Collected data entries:

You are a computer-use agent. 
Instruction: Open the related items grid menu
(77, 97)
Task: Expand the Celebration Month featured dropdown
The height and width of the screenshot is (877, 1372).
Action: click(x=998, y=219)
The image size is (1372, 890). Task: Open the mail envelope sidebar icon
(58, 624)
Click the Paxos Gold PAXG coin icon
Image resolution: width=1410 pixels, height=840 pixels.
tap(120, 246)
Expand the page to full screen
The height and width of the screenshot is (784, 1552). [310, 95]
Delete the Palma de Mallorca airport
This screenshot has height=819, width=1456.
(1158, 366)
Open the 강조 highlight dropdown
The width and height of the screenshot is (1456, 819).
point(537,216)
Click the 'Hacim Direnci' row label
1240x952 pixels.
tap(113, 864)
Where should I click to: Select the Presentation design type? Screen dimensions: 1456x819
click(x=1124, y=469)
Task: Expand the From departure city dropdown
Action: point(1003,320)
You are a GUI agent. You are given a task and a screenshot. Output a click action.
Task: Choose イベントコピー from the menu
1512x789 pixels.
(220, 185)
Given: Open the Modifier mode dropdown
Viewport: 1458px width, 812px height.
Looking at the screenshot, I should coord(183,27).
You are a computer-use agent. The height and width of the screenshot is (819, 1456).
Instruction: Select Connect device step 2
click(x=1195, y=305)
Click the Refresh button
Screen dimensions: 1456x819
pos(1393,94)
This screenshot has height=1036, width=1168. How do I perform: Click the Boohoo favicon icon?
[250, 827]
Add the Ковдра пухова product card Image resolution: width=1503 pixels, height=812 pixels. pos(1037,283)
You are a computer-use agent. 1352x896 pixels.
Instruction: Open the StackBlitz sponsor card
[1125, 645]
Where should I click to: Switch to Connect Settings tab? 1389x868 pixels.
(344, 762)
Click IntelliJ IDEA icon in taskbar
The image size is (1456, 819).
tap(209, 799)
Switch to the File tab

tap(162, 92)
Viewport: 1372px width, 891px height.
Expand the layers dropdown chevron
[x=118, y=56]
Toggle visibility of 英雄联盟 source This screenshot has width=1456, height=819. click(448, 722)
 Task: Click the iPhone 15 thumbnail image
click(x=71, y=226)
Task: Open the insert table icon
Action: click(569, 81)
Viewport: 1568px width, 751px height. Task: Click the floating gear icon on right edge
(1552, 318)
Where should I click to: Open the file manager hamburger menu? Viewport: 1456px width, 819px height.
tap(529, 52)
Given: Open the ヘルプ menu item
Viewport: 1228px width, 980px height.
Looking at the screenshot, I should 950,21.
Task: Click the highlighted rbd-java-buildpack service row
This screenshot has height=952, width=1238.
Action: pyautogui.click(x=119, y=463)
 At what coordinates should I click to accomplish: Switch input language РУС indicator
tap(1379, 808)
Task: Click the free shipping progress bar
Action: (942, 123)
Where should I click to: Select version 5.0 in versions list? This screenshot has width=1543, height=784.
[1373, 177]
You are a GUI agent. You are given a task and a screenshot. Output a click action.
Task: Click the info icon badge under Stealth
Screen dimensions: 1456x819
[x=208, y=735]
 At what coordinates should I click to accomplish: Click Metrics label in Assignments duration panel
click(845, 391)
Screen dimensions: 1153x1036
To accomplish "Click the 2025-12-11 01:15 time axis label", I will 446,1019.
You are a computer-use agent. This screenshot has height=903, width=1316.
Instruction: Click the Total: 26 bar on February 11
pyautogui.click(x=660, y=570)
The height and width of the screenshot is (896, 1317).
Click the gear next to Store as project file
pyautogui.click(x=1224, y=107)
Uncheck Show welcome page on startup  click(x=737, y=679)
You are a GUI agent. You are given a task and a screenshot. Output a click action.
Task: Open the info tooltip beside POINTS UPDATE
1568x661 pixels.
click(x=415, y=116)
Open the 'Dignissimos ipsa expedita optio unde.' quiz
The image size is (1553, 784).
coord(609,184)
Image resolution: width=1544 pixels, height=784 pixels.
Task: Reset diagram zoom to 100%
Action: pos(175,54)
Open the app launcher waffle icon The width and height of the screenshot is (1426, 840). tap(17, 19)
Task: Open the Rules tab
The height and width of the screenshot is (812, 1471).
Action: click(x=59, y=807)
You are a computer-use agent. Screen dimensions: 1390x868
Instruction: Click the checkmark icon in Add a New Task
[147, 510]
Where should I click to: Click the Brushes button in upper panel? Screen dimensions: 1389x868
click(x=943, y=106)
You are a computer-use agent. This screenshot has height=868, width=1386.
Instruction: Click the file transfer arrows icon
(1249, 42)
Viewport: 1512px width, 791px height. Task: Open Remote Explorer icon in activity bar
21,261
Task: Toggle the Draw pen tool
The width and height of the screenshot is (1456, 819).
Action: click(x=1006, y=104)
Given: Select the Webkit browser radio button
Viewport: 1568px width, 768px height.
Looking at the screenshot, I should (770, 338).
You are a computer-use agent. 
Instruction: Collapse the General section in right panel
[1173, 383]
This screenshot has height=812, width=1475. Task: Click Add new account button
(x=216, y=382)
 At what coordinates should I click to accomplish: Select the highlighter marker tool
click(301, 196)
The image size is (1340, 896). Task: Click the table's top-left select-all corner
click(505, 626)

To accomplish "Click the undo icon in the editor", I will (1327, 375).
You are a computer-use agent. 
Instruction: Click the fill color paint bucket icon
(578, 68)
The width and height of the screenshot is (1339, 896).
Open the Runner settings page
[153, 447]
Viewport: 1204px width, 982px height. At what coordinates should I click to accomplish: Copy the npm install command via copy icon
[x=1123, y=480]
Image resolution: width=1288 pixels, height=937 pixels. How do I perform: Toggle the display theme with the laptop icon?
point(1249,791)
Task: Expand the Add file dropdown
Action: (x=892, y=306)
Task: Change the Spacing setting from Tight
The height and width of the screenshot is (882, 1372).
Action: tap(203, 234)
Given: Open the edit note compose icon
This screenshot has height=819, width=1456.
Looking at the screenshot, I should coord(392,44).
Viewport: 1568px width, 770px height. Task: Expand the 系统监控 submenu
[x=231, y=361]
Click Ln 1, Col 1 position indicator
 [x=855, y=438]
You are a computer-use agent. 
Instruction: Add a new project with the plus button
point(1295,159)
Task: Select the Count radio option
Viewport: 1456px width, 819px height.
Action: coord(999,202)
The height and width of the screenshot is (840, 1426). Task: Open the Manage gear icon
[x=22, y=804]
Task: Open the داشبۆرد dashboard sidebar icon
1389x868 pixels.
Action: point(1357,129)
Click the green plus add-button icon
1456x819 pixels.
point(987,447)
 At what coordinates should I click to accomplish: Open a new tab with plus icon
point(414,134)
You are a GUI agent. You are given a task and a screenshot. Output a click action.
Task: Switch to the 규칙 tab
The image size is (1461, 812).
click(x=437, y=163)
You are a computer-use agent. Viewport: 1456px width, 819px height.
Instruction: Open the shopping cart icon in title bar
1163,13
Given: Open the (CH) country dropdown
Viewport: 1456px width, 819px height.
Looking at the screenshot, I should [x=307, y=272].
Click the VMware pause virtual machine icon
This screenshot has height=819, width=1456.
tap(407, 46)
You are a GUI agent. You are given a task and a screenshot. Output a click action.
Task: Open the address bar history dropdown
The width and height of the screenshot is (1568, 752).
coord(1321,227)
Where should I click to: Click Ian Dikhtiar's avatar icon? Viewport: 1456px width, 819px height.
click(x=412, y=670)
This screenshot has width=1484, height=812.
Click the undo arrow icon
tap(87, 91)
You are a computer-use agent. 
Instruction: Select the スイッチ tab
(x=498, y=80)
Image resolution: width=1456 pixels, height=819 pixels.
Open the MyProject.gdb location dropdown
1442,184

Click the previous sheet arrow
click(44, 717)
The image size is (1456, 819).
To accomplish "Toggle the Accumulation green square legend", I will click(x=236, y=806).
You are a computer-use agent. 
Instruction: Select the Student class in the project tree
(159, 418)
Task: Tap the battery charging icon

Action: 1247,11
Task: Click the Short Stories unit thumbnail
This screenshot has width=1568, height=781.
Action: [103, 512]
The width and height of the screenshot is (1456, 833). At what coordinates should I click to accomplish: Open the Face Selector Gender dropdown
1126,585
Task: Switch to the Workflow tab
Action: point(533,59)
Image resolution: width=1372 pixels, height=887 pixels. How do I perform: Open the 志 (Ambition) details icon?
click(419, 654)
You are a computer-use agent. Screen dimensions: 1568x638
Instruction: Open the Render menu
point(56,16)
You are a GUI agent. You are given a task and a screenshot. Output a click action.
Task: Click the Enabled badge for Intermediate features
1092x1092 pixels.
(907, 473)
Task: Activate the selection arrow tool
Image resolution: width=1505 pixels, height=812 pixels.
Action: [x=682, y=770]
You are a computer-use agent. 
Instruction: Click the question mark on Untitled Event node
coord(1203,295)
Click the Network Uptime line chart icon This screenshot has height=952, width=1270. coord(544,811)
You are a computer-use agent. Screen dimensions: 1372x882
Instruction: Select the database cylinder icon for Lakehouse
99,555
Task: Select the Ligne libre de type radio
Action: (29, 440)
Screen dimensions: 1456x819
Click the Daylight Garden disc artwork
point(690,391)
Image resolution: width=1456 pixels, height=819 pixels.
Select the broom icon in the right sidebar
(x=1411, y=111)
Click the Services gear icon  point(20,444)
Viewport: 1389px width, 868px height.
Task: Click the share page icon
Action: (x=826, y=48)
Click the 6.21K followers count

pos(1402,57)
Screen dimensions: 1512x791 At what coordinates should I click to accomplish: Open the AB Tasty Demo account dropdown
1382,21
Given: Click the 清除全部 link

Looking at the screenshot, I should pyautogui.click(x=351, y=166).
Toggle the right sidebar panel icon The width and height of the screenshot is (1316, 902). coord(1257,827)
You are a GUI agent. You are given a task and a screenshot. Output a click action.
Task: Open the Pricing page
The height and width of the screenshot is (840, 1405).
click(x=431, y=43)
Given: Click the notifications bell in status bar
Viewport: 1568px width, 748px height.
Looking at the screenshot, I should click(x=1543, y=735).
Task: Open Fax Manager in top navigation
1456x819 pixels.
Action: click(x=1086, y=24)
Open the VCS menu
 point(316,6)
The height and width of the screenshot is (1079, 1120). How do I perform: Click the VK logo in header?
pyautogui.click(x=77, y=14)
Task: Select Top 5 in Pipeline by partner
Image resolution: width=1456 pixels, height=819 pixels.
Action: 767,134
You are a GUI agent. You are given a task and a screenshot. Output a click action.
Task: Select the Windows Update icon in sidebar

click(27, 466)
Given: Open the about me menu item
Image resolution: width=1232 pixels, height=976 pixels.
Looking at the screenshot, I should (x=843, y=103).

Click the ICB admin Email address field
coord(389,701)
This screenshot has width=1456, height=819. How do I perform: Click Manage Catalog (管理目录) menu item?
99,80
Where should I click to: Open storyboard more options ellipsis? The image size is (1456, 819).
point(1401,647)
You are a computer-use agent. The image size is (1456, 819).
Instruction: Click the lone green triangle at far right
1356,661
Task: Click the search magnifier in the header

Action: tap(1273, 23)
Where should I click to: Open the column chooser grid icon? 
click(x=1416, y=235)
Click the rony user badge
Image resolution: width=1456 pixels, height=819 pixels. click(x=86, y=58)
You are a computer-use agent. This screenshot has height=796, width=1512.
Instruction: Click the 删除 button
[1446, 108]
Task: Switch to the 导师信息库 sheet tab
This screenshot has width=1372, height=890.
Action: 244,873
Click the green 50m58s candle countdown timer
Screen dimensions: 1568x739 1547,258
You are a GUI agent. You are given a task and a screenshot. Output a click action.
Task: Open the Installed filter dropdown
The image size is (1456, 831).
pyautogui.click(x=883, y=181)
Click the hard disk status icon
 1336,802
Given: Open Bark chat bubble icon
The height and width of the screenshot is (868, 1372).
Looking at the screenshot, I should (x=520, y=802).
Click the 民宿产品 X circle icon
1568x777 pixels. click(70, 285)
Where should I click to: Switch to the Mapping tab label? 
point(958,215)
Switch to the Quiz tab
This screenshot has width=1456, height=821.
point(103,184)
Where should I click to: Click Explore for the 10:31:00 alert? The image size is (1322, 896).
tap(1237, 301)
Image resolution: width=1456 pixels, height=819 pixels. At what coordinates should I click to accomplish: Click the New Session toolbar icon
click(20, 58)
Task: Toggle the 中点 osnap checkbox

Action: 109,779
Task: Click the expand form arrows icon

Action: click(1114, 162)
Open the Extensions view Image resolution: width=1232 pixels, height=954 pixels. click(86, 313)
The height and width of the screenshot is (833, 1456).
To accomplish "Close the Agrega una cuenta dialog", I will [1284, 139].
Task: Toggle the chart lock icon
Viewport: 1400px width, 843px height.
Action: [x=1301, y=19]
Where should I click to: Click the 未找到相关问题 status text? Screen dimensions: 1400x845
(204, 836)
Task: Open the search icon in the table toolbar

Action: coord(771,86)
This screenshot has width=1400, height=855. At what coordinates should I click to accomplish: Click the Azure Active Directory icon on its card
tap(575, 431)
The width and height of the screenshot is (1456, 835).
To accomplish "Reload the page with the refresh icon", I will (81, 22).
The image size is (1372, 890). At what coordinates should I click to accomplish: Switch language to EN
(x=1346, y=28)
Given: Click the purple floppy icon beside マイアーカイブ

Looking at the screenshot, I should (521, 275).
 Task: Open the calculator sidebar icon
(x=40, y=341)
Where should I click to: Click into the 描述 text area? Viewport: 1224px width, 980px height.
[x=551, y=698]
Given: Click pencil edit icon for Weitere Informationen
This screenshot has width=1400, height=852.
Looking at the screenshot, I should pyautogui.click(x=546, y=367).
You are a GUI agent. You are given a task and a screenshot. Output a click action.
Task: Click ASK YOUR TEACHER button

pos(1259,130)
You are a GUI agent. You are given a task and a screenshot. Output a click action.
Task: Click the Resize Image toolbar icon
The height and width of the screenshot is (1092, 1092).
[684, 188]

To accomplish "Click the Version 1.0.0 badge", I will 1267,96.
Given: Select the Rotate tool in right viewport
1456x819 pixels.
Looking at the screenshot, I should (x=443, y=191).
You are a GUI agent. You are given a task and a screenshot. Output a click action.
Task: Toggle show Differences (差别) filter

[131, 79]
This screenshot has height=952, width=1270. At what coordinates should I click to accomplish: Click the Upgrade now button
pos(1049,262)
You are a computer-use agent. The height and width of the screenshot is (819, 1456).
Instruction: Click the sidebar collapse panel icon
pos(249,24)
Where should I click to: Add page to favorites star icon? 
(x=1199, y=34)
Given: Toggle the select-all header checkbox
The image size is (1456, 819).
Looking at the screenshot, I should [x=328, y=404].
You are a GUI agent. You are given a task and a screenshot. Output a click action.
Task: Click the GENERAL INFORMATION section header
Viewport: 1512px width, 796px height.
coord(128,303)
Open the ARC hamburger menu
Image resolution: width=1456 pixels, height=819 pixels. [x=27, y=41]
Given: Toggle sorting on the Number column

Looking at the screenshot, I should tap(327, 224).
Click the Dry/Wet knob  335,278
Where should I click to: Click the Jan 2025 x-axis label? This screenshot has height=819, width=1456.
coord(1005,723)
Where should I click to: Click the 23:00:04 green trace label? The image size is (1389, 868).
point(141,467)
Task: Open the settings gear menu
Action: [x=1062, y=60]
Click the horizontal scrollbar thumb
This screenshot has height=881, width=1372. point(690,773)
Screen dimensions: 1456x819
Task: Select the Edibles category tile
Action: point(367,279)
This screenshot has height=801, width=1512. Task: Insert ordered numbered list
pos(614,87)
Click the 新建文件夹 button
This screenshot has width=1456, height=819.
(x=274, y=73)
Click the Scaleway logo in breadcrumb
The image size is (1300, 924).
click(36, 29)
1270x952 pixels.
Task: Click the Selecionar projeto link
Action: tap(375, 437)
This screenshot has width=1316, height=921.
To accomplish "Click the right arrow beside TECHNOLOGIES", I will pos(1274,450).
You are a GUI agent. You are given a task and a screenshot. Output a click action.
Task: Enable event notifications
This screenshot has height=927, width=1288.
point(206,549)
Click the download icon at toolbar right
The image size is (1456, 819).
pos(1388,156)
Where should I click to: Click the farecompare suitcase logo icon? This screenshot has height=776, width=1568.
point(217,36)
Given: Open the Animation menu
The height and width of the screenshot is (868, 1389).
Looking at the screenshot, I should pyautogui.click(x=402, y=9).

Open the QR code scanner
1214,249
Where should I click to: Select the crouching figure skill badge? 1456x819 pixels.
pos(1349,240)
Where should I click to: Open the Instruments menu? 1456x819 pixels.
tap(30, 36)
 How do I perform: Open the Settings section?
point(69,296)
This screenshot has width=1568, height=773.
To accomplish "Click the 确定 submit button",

■ **What is expected**
Find every line in the records above that holds the word "notifications", and copy each one.

■ **Answer to this task**
Given: Click the notifications bell in status bar
Task: Enable event notifications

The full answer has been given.